Bitcoin BTC/USD saw one of its worst-performing months on record in June, along with a mass exodus of retail traders.
What Happened: In a recent report examining the state of the Bitcoin network, on-chain analytics firm Glassnode noted the “near-complete expulsion of market tourists” with only long-term holders remaining resilient.
“Prices traded down 37.9% over the last 30-days, competing only with the 2011 bear market, for the crown of the worst month on record,” stated the analysts. The last time Bitcoin recorded such a massive monthly drawdown was 11 years ago when its price was under $10.
“With network activity now at levels coincident with the deepest bear phase in 2018 and 2019, it appears that a near-complete purge of market tourism has taken place."
Glassnode refers to “market tourists” in this context as short-term players looking to benefit from positive price action in an upward market. The firm noted that address activity declined 13% from 1 million active addresses a day to under 870,000 over the last month.
Despite a historically bad year-to-date performance, analysts found “strong HODLer undertones persist.” In this context, Glassnode describes a “HODLer” to be a BTC holder with a long-term investment horizon that is yet to sell assets.
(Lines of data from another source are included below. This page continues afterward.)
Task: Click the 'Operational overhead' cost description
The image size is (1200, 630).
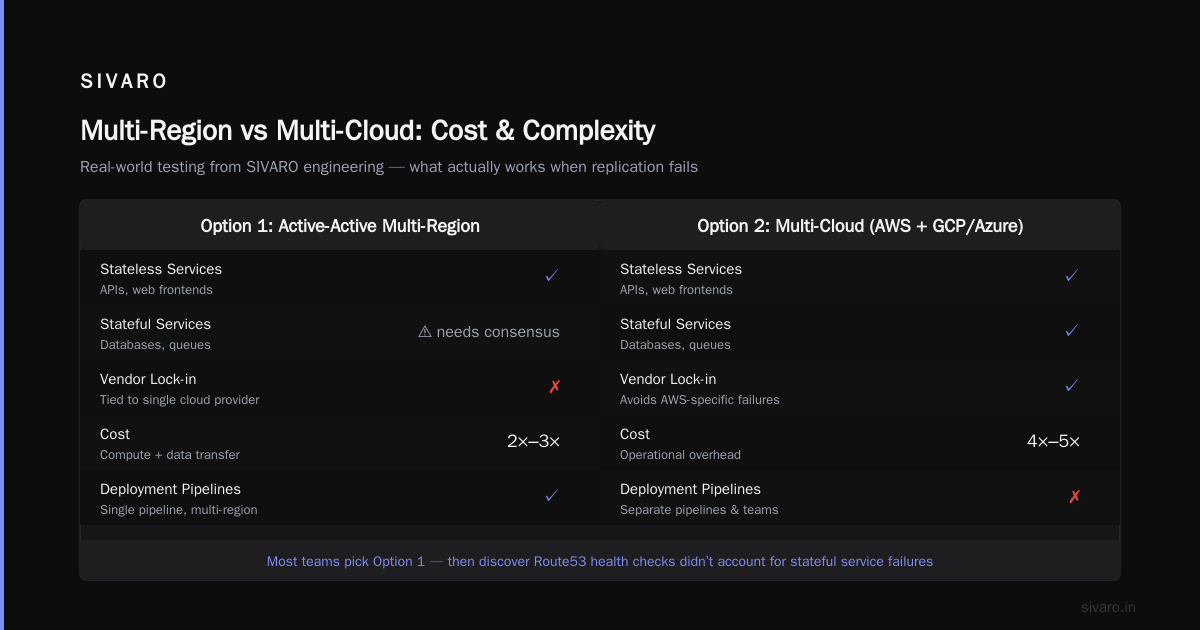Action: click(x=680, y=455)
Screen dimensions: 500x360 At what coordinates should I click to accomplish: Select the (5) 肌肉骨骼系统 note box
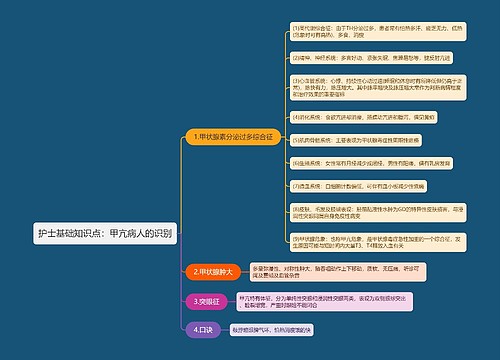[356, 140]
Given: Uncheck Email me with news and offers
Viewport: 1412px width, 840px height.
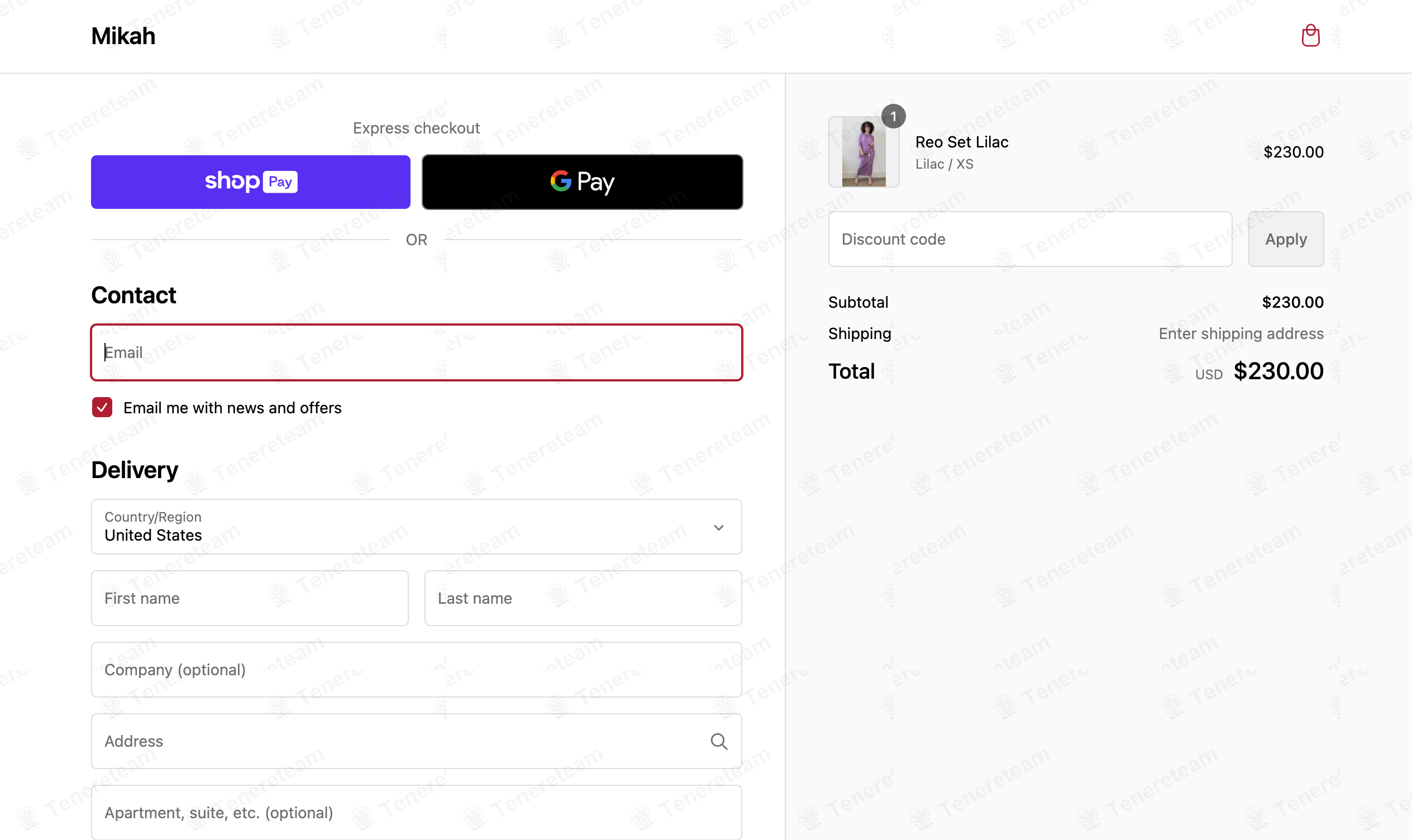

Included in this list of entities that have retained their Bitcoin exposure is Tesla Inc TSLA. Tesla’s $1.5 billion Bitcoin investment is now worth around $820 million, but the company has not made any significant BTC sales since April 2021.
Amid the selloff, some players like MicroStrategy Incorporated MSTR and the government of El Salvador purchased an additional $10 million and $1.5 million worth of Bitcoin respectively.
Price Action: As per data from Benzinga Pro, the crypto market rose 5.60% over the last 24 hours. Bitcoin BTC/USD was trading at $20.347 at press time, up 6.45% over the last day.